#### TEXT BLOCK

Meanwhile the search for the Sancos continues.


B_I_D___ says...

I fear they may never be found, once you get out further east than Cat Island and Long Island, on that last leg towards San Sal and Rum Cay, it's just one huge DEEP DEEP ocean. Look how long it took them to find the Faro and that was a huge ship!!

Posted 12 October 2017, 2:01 p.m. Suggest removal

OldFort2012 says...

Totally agree. Very little hope of finding them. What kind of pilot closes a flight plan before he has landed? Suicide!

Posted 12 October 2017, 2:31 p.m. Suggest removal

B_I_D___ says...

You have to in the far flung islands, typically once you start descending from altitude and know you are going to lose radio contact with ATC, you go ahead and close it out, as there is no guarantee once you get to the destination that you will get to a phone in a timely manner to call in to cancel once on the ground.

Posted 12 October 2017, 3:43 p.m. Suggest removal

John says...

So exactly when does a pilot close his flight plan as it was indicated that the flight plan from eleuthera to Rum Cay was closed by the pilot.

Posted 12 October 2017, 5:15 p.m. Suggest removal

B_I_D___ says...

########

### WHAT TO PRODUCE
Answer these questions using the comment thread.
(a) Which ship does the comment posted at 2:01 p.m. say took a long time to find?
(b) According to the comment posted at 3:43 p.m., when do pilots in the far flung islands typically close their flight plans?
(c) Between which two places was the flight plan mentioned in the comment posted at 5:15 p.m.?

#### GIVEN ENTRIES

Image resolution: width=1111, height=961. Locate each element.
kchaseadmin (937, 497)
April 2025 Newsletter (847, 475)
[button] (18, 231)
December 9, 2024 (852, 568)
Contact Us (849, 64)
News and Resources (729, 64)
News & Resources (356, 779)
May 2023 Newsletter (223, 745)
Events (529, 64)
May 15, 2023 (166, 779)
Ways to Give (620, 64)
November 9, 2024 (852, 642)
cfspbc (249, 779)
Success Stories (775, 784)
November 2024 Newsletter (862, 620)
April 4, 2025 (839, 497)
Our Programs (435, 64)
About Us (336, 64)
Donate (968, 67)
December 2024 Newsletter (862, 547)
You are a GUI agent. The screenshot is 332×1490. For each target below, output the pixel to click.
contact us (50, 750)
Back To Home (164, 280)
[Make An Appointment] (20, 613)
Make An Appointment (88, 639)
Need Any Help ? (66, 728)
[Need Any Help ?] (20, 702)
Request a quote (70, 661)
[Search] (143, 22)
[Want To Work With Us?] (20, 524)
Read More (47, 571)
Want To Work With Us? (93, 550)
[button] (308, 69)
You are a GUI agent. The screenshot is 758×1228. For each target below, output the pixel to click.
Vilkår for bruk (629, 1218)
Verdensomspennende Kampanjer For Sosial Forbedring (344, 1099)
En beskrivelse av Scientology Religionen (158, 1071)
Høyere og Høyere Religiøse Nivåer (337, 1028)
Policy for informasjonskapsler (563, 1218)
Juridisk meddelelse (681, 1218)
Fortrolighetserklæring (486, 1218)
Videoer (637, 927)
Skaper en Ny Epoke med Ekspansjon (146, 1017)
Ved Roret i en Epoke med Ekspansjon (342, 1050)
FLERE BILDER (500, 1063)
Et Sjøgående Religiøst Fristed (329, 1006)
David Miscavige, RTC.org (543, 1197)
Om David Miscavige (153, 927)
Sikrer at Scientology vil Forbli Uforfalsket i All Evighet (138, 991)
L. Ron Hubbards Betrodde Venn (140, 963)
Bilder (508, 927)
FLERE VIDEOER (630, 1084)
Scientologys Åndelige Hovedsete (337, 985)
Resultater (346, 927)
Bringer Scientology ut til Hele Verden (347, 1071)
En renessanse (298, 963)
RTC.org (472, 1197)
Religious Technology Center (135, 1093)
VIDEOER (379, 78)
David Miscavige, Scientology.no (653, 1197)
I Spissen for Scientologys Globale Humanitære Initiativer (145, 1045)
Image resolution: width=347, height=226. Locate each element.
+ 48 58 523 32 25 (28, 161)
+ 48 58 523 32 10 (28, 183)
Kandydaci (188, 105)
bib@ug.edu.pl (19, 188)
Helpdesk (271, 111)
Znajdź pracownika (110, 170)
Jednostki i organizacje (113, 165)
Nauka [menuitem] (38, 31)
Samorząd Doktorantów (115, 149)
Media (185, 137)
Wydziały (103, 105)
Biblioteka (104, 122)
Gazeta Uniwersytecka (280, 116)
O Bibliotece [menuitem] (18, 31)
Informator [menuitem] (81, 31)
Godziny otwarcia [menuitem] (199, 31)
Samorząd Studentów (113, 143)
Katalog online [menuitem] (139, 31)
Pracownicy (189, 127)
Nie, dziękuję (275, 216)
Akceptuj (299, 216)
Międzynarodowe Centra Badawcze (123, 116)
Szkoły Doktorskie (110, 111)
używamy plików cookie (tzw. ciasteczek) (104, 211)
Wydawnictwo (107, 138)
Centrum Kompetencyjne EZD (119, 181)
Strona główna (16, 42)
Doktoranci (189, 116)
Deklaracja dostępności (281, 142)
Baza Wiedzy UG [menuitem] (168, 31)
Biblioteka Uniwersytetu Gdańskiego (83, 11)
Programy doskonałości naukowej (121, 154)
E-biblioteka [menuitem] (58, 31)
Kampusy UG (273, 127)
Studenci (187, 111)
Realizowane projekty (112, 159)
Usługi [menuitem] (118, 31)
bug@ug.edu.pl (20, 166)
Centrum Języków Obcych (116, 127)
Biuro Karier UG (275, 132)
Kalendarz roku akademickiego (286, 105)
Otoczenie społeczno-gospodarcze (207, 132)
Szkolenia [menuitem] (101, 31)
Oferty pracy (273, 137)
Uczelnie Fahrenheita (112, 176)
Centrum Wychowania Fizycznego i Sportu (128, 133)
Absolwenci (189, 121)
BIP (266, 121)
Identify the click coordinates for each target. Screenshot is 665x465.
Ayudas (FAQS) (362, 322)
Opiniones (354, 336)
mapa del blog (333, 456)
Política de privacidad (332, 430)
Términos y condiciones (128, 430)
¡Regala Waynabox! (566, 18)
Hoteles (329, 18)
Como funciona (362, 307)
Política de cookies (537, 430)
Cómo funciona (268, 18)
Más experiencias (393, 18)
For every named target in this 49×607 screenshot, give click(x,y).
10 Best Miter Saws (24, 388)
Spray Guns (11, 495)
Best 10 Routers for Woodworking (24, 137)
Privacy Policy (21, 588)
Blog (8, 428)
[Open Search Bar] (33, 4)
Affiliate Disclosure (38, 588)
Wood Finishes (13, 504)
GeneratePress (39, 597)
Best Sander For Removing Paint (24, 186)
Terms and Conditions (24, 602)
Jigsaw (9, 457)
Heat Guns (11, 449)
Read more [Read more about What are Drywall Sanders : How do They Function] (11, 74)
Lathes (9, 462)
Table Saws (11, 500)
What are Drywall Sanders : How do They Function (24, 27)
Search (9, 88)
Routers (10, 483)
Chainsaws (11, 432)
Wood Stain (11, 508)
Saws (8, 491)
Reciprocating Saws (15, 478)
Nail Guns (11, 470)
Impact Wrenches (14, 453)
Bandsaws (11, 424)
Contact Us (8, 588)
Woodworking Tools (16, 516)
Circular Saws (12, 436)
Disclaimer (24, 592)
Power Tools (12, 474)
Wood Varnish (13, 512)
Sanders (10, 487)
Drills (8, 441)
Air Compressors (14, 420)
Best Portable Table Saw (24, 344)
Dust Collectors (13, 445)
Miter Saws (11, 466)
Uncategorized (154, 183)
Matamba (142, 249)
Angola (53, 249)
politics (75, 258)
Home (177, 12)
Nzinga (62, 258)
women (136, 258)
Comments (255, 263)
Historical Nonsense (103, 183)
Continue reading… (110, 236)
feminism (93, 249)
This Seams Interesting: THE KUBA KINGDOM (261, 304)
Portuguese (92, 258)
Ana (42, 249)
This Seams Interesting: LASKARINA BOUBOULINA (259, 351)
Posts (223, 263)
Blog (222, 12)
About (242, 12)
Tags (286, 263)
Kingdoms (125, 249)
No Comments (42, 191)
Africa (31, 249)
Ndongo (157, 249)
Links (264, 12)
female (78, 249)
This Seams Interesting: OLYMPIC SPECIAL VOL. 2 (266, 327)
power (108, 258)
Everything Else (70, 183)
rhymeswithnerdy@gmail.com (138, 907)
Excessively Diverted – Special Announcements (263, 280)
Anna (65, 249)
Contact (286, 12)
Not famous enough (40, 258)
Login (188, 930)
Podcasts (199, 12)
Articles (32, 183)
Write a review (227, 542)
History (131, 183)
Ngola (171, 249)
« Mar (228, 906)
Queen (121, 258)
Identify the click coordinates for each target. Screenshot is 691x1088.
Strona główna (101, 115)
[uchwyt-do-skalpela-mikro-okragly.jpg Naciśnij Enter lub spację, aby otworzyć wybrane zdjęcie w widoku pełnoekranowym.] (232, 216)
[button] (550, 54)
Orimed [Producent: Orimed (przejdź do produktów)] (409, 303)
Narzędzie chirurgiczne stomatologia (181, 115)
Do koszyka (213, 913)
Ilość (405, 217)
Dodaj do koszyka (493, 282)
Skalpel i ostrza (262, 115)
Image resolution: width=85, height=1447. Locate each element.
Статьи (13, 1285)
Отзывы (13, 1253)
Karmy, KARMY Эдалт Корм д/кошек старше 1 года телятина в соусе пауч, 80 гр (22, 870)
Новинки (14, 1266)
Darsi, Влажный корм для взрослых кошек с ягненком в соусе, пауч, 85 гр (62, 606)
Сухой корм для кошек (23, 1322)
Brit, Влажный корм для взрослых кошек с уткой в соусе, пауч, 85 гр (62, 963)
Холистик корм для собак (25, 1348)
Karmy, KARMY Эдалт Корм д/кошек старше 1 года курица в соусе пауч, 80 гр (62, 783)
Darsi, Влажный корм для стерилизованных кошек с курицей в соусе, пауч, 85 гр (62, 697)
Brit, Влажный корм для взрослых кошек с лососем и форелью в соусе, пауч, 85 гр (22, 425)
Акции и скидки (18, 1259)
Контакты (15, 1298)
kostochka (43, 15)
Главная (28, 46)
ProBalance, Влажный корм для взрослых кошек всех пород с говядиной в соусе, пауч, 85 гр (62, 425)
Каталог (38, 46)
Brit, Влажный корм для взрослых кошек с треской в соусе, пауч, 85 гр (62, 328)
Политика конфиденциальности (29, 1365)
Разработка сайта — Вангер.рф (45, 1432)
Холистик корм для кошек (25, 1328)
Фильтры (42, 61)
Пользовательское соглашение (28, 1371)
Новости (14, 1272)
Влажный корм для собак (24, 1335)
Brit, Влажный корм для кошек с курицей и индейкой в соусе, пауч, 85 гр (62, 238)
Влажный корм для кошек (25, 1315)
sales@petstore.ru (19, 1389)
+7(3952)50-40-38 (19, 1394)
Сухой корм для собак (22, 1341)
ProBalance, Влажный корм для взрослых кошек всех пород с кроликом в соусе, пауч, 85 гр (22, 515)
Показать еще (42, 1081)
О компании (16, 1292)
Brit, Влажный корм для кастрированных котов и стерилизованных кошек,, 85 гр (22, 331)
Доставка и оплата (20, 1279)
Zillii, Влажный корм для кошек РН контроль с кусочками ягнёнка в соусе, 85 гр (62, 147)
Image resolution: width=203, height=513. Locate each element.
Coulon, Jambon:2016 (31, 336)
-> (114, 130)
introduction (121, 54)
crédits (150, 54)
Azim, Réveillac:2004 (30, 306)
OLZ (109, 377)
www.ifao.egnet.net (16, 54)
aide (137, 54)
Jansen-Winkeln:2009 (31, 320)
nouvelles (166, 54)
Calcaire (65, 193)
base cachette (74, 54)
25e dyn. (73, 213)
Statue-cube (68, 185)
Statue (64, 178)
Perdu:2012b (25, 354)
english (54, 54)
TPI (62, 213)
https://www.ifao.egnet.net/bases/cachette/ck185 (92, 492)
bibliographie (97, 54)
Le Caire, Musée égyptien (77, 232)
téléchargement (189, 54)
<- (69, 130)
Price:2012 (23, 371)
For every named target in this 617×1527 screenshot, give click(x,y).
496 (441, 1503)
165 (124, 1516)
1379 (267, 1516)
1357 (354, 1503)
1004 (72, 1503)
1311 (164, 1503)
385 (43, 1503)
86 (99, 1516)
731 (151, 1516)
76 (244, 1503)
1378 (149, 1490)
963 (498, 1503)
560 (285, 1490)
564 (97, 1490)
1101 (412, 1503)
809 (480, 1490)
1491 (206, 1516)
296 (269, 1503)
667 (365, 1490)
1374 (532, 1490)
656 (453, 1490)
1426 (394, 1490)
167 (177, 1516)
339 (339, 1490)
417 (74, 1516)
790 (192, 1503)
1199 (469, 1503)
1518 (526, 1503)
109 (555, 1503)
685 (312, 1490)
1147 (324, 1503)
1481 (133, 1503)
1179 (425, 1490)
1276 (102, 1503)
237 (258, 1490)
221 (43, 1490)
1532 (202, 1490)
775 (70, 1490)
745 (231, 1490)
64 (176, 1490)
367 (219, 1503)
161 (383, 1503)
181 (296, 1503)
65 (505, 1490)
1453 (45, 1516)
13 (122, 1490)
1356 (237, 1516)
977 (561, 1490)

########

### OUTPUT
(a) The Faro.
(b) Once they start descending from altitude and know they are going to lose radio contact with ATC.
(c) From Eleuthera to Rum Cay.